- **Challenges**
- a) In the report on the Egyptian protests, why are the online democracy activists calling for the removal of the interim government? Answer in one to three sentences.
- b) According to the report on the Egyptian protests, on what date did President Hosni Mubarak step down?
- c) Go on with the report on the Egyptian protests, starting after its last sentence.

- **Excerpt to read**
- Monday, February 21, 2011

CAIRO | Egyptian online democracy activists are calling for a demonstration Tuesday to demand the removal of the country’s interim government, saying it contains too many old faces.

The “Tuesday of Challenge” march aims to rally 1 million followers to keep up pressure on the army-led administration, in an echo of the massive demonstrations that forced President Hosni Mubarak to step down on Feb. 11.

The call for more protests in Egypt was issued as unrest continued in Bahrain, Algeria and Yemen, where embattled President Ali Abdullah Saleh vowed to cling to the power he has held for three decades. In Morocco, King Mohammed said he will not cede any authority to “demagoguery” from thousands of protesters who demonstrated on Sunday.

The unrest sweeping the Arab world has been unsettling autocratic rulers since the fall of the regimes in Tunisia and Egypt.

“The winds of change are blowing on the Arab world and on the Middle East,” Amr Mussa, secretary-general of the Arab League, told Spain’s leading daily El Pais. “The influence of the great Egyptian revolution and the initial revolution in Tunisia will be enormous.”

- **Dataset content**
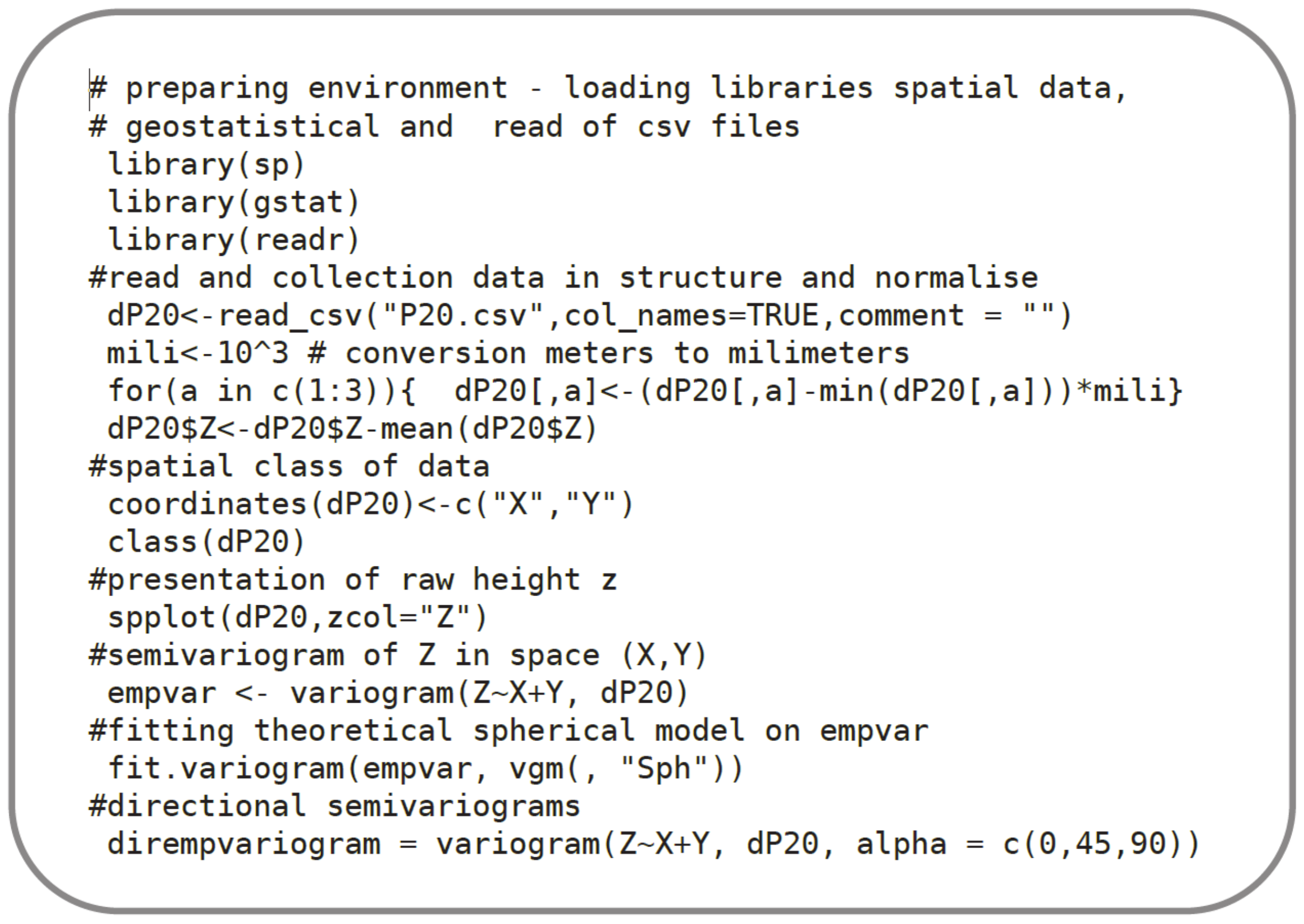Click the empvar variogram assignment line
The width and height of the screenshot is (1304, 924).
click(398, 693)
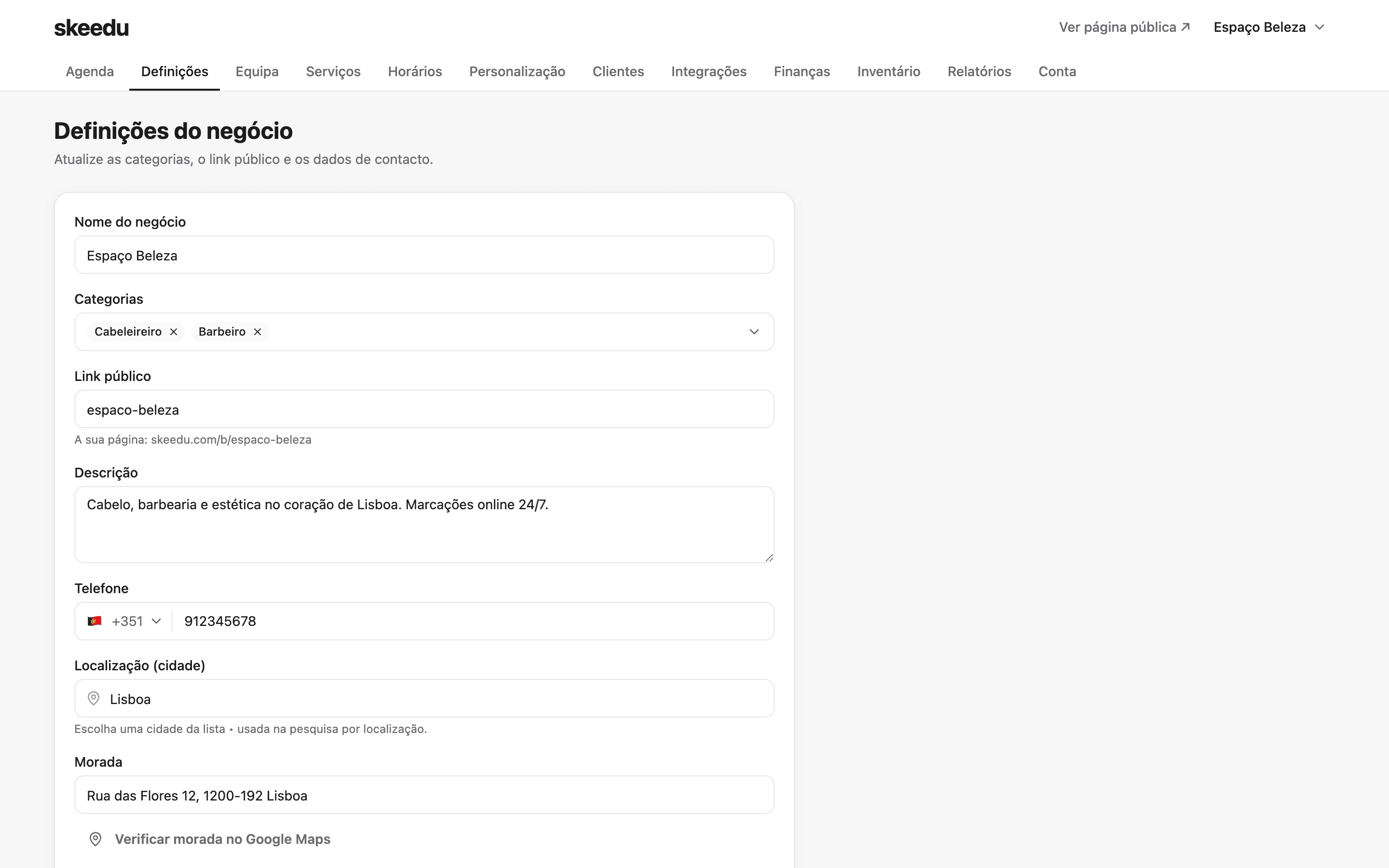Remove the Barbeiro category tag
1389x868 pixels.
[258, 332]
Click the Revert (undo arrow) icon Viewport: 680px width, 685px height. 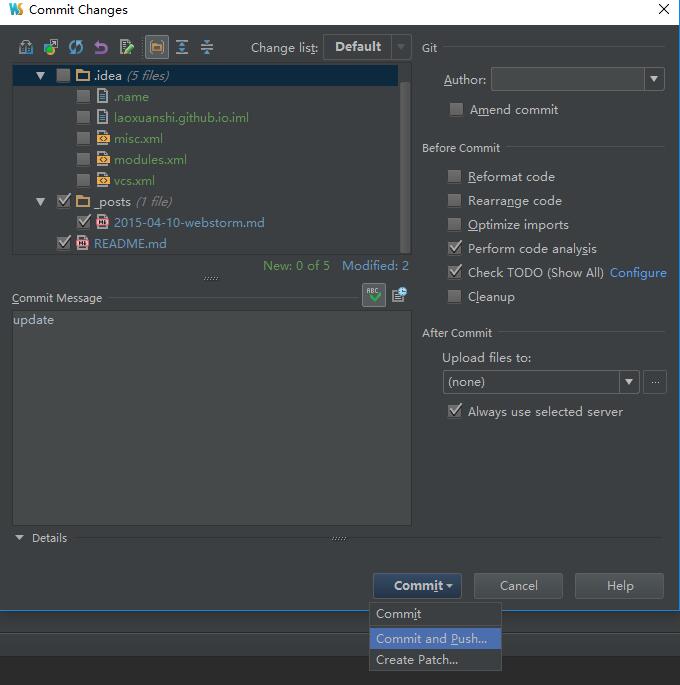click(x=101, y=47)
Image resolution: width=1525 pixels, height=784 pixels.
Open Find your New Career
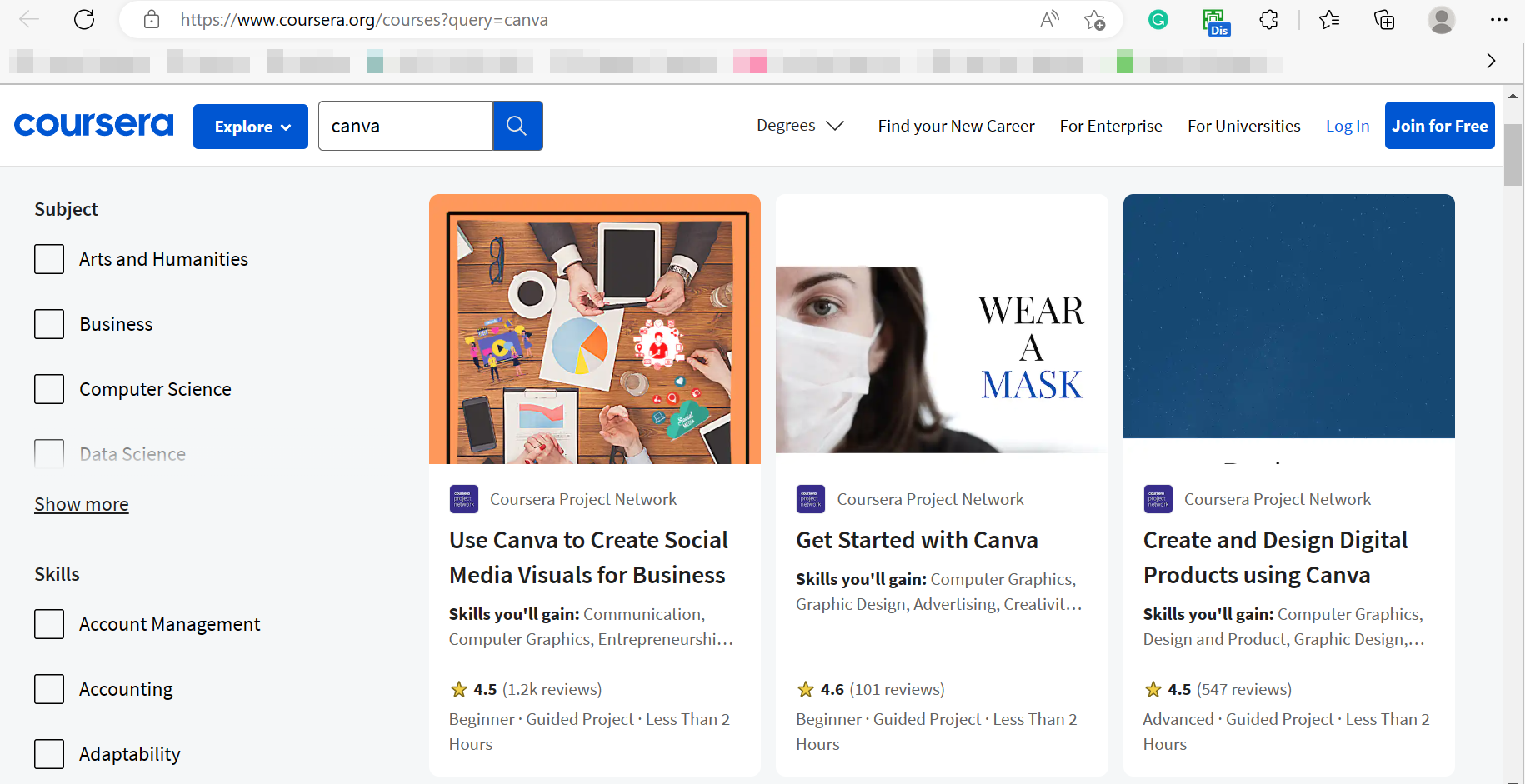(956, 126)
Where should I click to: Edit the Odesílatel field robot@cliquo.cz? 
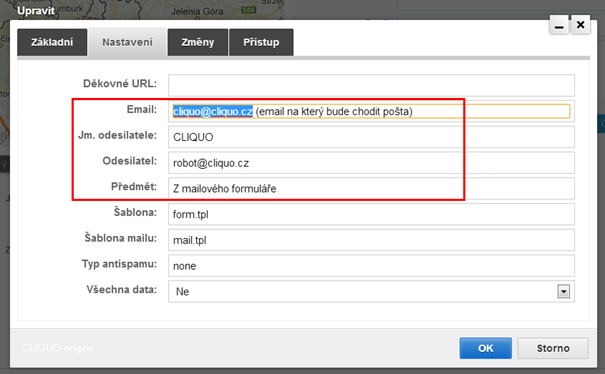pyautogui.click(x=371, y=163)
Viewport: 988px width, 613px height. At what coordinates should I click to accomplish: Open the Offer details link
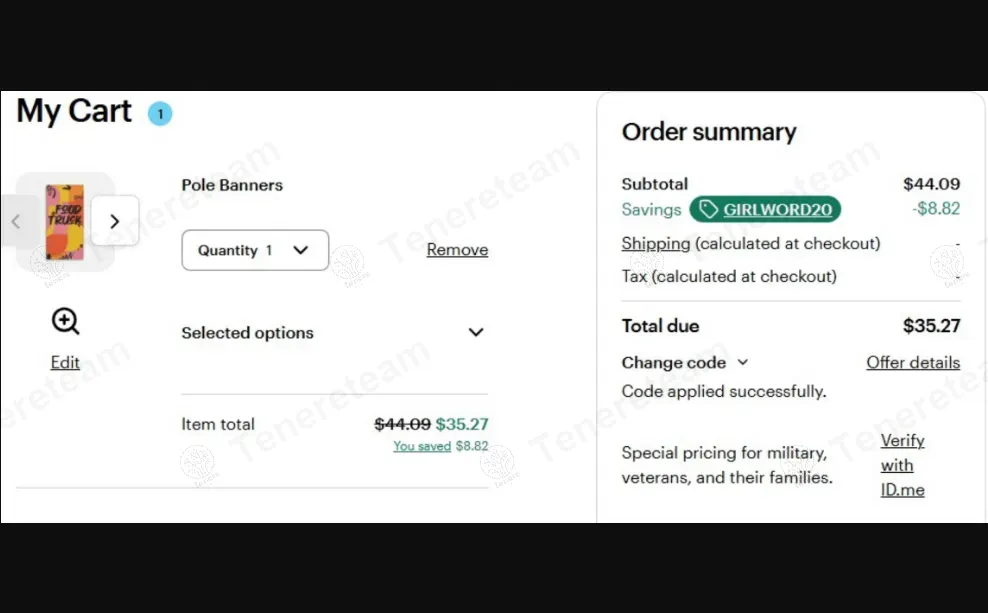coord(913,363)
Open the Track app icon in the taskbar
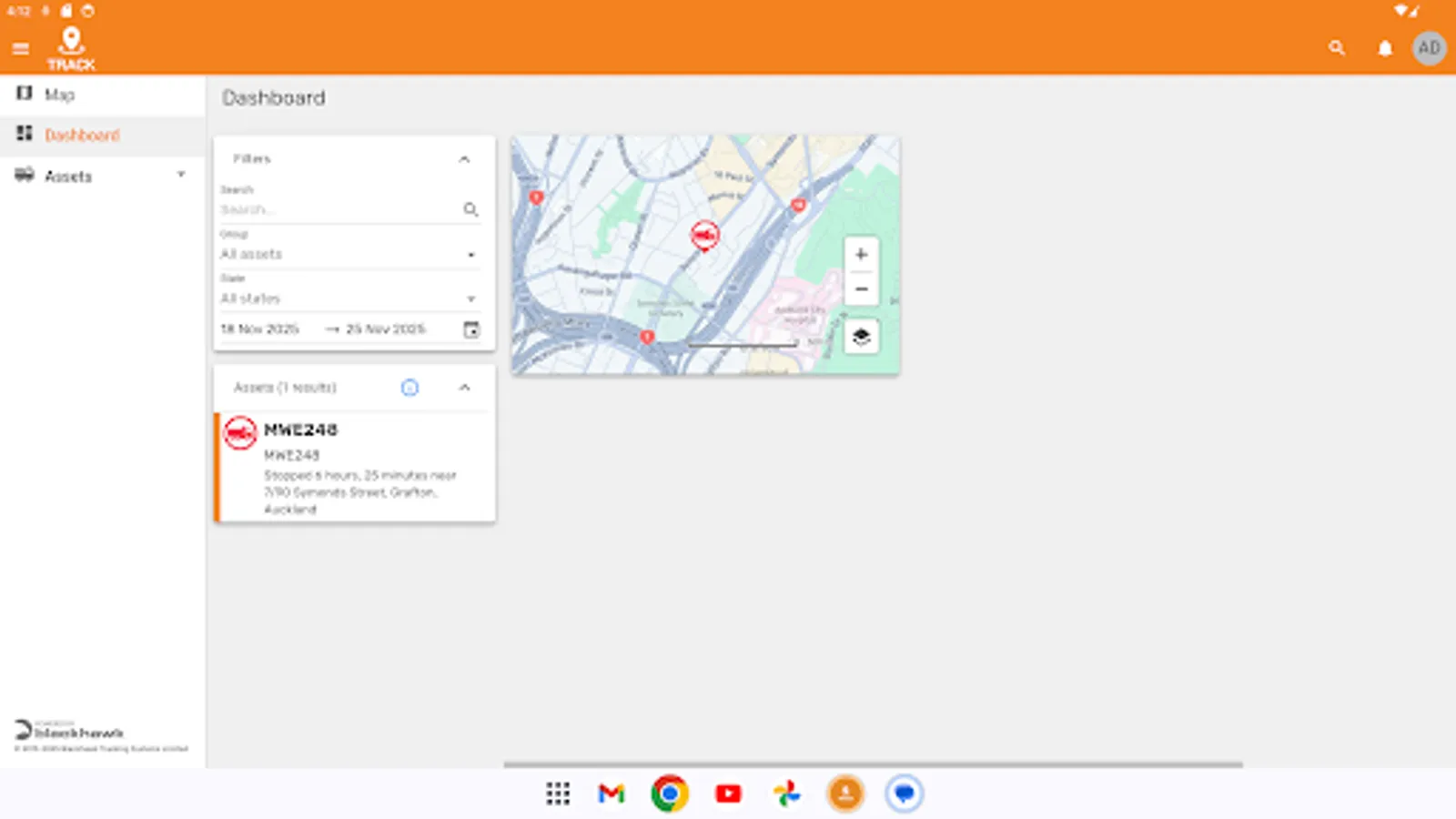 click(x=844, y=794)
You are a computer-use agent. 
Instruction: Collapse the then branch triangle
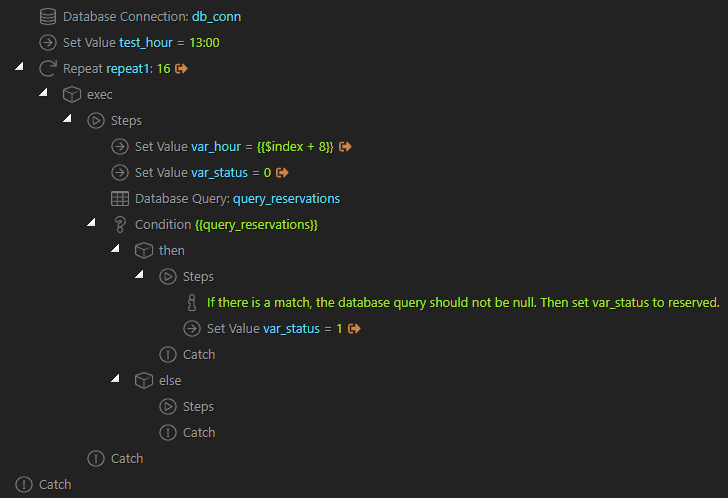coord(115,249)
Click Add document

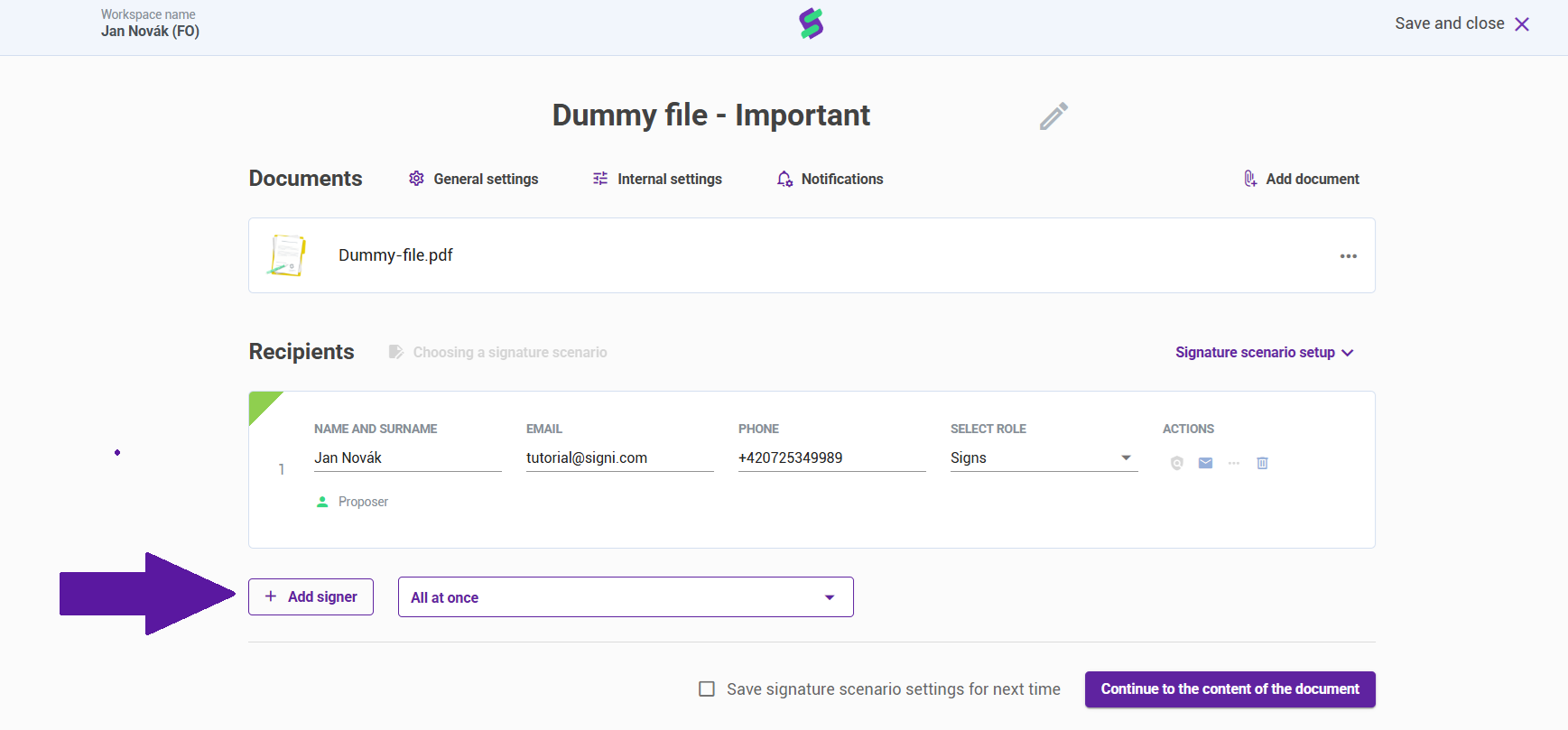click(1301, 179)
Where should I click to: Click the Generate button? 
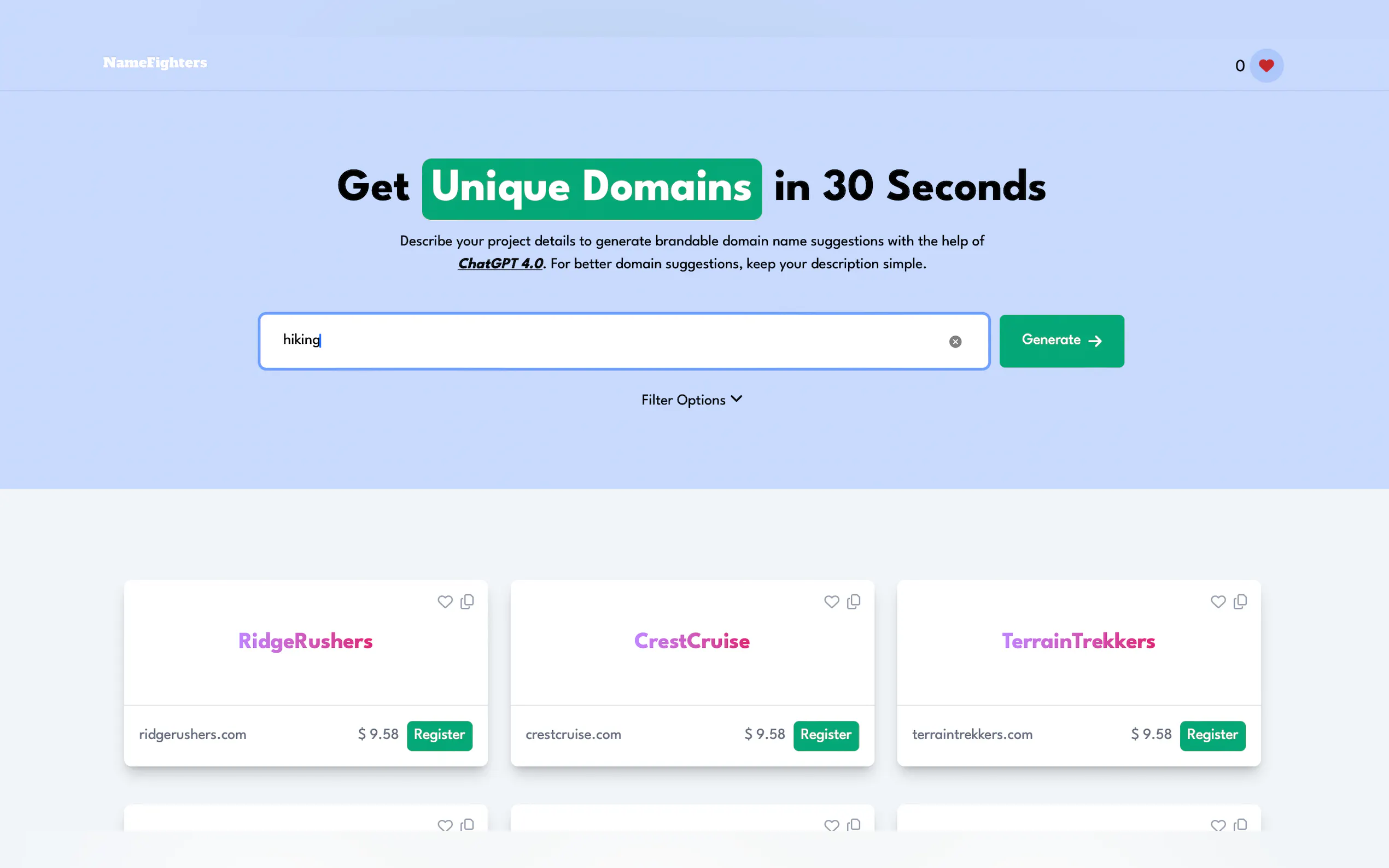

- **The results**
- a) They want the interim government removed because, they say, it contains too many old faces.

- b) He stepped down on Feb. 11.

- c)
In Bahrain, a group of young protesters camped out in the capital called for the ouster of the entire ruling monarchy as part of sweeping demands to call off a weeklong uprising. The tiny but strategically important Gulf nation is home to the U.S. Navy’s 5th Fleet.

Tensions are still high in Bahrain after seesaw battles in which riot police opened fire on protesters trying to reclaim landmark Pearl Square last week. At least eight people have been killed and hundreds injured in the clashes since the unrest spilling across the Arab world reached the Gulf last week.

In Yemen, members of parliament joined protesters in the capital, Sanaa, to demand Mr. Saleh’s resignation, but the president remained defiant.

“If they want me to quit, I will only leave through the ballot box,” he told reporters. “The opposition are raising the level of their demands, some of which are illicit.”

Demonstrations broke out across Yemen as tens of thousands took to the streets to demand reform. Protests erupted in the capital as well as the southern city of Aden, the western port city of Al-Hudaydah, in Taez, south of Sanaa, and in the northern city of Saada — the stronghold of Shiite Huthi rebels.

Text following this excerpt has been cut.